- [EXTRAIT DU TEXTE]
-------------------------

Bela Lugosi face aux ringards
Ghosts on the loose (1943) de William Beaudine avec les East Side Kids (Leo Gorcey, Huntz Hall, Bobby Jordan...), Bela Lugosi, Ava Gardner
Retour à notre bonne série Z bien-aimée avec le sieur « One-shot Beaudine »1 (ou « one-take ») ; surnommé ainsi pour sa propension à se satisfaire d’une prise unique, même ratée ! (Vous êtes marrants ! On ne peut pas à la fois réaliser plus de 200 films et fignoler les détails !). Cette petite merveille exhumée par Bach films (collection « Prestige » (sic), prix conseillé : deux euros) n’est pas, contrairement à ce que pourrait laisser croire la jaquette trompeuse du DVD, un film fantastique mais une comédie ayant pour vedette un des plus effarants « team comique » ringard de l’histoire du cinéma : Les East Side Kids. Pour Jean-Pierre Bouyxou, « les gugusseries des East Side Kids sont de ringardissimes nullités comptant parmi ce qu’Hollywood a produit de plus pingre et de plus salopé en matière de série Z ». Le genre de petite phrase qui ne peut qu’attirer les cinéphiles déviants de mon espèce !
Petit flash-back. En 1937, William Wyler réalise Dead End, un polar où un gangster (H.Bogart) subjugue une bande d’ados. Ce groupe de jeunes, désormais baptisé les Dead End Kids va se retrouver dans cinq films, dont le ton s’oriente de plus en plus vers la comédie, pour la Warner. Puis, de 1939 à 1943, l’Universal recueille le team pour une série de onze films2. C’est également à cette époque que nos gugusses qui composent les deux groupes (les Dead End Kids et les Little Though guys, vous suivez ?) se fondent en East Side Kids et vont tourner 21 films pour la modeste firme Monogram sous la houlette du redoutable Sam Katzman.
William Beaudine dirigera six des films de l’équipe et la suivra par la suite quand elle changera de nom et deviendra les Bowery Boys (les acteurs ayant passé depuis longtemps l’âge de bénéficier du sobriquet de « kids »). Sur les 48 films (!) tournés par nos hurluberlus de 1945 à 1958, notre cinéaste en réalisera 25 !
De quoi est-il question dans ce Ghost on the loose ? Du mariage d’un couple de jeunes tourtereaux (la jeune mariée est interprétée par la sublime Ava Gardner dans l’un de ses tous premiers rôles. Elle n’avait alors qu’une vingtaine d’années), de leur future maison jouxtant une maison « hantée » (c’est ce que prétendent des types patibulaires qui refusent que le couple vienne s’installer à proximité d’eux) et d’une bande de joyeux drilles maladroits qui va tenter de percer le mystère de cette maison où officie un inquiétant (mais impérial !) Bela Lugosi (qui n’a pas attendu Ed Wood pour se compromettre dans d’invraisemblables nanars !).

-------------------------

- [JEU DE DONNÉES]
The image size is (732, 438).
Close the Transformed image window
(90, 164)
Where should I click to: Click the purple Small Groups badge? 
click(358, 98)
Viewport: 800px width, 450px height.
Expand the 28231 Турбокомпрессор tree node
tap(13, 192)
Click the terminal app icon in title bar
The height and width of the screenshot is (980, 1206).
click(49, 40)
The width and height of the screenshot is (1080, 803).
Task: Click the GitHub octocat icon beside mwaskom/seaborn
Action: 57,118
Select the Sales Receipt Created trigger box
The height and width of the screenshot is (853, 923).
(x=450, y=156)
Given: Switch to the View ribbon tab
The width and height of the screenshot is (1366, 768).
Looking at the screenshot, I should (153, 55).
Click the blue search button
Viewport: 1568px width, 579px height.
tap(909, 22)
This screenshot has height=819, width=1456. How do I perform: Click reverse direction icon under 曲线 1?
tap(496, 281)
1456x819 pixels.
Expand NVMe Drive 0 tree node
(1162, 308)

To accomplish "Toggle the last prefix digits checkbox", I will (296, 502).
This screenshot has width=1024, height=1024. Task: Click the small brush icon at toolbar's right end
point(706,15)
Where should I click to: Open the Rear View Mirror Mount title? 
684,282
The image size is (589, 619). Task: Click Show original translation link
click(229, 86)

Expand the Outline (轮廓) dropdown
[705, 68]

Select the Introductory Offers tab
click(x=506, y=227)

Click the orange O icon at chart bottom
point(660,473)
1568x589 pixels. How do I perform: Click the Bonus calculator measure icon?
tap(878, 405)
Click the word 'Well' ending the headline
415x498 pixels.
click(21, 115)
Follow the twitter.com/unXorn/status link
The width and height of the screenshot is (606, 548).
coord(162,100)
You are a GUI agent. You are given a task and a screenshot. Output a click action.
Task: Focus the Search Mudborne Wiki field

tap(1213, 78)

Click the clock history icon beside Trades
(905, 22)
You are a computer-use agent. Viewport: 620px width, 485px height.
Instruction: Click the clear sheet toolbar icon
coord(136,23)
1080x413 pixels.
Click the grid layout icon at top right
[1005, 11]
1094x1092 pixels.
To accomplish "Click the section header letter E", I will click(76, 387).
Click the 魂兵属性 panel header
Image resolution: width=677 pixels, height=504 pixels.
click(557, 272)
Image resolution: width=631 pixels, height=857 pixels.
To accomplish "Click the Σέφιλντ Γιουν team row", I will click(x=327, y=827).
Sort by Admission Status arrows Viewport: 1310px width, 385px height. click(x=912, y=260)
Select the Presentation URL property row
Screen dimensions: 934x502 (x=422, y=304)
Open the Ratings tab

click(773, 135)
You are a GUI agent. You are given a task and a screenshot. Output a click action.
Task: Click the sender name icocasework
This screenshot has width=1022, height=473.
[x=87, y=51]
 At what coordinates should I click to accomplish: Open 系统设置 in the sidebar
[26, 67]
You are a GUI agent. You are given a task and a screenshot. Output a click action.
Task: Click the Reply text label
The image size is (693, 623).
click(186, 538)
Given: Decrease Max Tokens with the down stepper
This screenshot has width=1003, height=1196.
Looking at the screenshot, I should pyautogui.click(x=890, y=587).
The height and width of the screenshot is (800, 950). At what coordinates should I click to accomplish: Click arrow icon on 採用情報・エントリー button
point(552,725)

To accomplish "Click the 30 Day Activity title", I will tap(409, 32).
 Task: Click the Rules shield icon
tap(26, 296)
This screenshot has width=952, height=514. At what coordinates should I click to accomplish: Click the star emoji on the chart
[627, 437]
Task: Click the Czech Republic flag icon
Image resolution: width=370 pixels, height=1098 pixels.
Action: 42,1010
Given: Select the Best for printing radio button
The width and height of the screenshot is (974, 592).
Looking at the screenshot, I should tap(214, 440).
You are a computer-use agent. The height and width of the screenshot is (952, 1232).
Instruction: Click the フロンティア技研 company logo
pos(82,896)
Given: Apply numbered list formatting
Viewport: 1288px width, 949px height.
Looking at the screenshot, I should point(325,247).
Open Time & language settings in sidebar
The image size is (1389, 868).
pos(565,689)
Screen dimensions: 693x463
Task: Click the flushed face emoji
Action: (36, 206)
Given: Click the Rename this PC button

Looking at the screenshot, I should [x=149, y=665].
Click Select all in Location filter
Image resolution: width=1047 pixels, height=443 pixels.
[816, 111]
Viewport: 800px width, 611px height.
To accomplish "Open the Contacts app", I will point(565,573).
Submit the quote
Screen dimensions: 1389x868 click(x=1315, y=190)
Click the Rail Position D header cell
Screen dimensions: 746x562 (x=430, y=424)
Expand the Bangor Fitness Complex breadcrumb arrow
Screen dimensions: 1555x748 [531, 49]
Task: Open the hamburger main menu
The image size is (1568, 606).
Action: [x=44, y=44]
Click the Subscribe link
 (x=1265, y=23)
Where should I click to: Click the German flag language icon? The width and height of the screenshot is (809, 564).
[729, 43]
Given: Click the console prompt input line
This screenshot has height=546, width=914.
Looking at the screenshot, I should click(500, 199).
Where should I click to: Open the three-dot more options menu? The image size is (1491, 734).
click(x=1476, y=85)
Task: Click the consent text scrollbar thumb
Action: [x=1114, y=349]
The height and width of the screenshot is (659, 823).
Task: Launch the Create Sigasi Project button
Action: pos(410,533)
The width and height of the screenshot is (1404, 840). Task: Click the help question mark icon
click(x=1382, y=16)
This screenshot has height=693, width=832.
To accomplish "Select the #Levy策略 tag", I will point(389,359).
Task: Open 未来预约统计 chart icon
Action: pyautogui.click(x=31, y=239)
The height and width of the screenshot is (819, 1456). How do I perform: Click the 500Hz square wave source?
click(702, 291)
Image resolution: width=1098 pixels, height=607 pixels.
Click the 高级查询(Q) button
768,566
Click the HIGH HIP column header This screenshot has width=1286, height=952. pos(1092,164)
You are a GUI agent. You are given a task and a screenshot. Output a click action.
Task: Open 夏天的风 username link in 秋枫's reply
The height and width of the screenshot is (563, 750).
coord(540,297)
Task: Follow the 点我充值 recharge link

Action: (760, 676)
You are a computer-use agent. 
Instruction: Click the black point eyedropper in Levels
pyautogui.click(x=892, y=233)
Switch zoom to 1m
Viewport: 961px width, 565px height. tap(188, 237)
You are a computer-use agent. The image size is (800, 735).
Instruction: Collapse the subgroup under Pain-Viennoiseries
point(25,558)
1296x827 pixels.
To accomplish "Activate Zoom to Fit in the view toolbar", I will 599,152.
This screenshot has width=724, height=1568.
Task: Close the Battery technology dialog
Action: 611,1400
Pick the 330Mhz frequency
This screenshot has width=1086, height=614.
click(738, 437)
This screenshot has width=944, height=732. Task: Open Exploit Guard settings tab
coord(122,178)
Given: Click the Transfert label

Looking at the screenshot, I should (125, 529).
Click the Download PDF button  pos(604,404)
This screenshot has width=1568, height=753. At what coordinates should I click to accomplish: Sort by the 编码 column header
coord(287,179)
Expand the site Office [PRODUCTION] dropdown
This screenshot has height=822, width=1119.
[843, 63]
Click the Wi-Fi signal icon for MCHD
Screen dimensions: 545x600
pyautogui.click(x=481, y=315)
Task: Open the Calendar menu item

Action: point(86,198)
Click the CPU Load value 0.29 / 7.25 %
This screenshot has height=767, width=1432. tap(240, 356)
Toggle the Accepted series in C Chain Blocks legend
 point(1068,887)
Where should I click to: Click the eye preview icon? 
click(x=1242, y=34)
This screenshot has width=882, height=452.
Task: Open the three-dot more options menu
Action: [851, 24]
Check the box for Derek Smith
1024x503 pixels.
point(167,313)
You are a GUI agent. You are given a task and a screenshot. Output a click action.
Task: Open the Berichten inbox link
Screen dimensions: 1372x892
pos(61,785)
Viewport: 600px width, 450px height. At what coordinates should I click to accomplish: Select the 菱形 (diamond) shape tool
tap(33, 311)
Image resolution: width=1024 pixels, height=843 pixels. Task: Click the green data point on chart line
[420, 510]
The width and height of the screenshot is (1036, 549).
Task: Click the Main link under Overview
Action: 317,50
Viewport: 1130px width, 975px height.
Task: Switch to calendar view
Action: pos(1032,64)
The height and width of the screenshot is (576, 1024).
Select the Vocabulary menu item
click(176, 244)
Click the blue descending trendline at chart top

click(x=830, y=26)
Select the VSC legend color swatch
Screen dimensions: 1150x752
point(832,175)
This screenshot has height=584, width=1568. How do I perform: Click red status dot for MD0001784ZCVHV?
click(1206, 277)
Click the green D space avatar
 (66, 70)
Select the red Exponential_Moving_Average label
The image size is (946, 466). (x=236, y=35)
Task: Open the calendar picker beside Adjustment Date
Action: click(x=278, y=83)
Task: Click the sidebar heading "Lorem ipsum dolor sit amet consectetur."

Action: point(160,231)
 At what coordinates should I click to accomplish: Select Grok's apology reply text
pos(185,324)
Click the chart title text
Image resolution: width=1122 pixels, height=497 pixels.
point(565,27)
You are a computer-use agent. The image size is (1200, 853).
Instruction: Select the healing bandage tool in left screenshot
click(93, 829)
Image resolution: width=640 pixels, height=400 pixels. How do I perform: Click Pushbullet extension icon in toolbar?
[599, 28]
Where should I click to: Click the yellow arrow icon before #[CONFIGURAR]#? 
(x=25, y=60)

-------------------------

- [EXERCICE PROPOSÉ 1]
Répondez aux questions suivantes à partir de l'extrait sur les East Side Kids :
(a) En quelle année William Wyler réalise-t-il Dead End ?
(b) Combien de films les East Side Kids tournent-ils pour la firme Monogram ?
(c) Combien des films tournés par les Bowery Boys de 1945 à 1958 William Beaudine réalise-t-il ?
- [EXERCICE PROPOSÉ 2] Relevez tous les noms de bandes de jeunes acteurs cités dans l'extrait sur les East Side Kids.
- [EXERCICE PROPOSÉ 3] Traduisez en anglais la phrase suivante de l'extrait sur les East Side Kids : « Ce groupe de jeunes, désormais baptisé les Dead End Kids va se retrouver dans cinq films, dont le ton s'oriente de plus en plus vers la comédie, pour la Warner. »

- [RÉPONSE FINALE 1]
(a) En 1937.
(b) 21 films.
(c) 25 films.

- [RÉPONSE FINALE 2]
Dead End Kids
Little Though guys
East Side Kids
Bowery Boys

- [RÉPONSE FINALE 3] This group of young people, henceforth named the Dead End Kids, would go on to appear in five films, whose tone leaned more and more toward comedy, for Warner.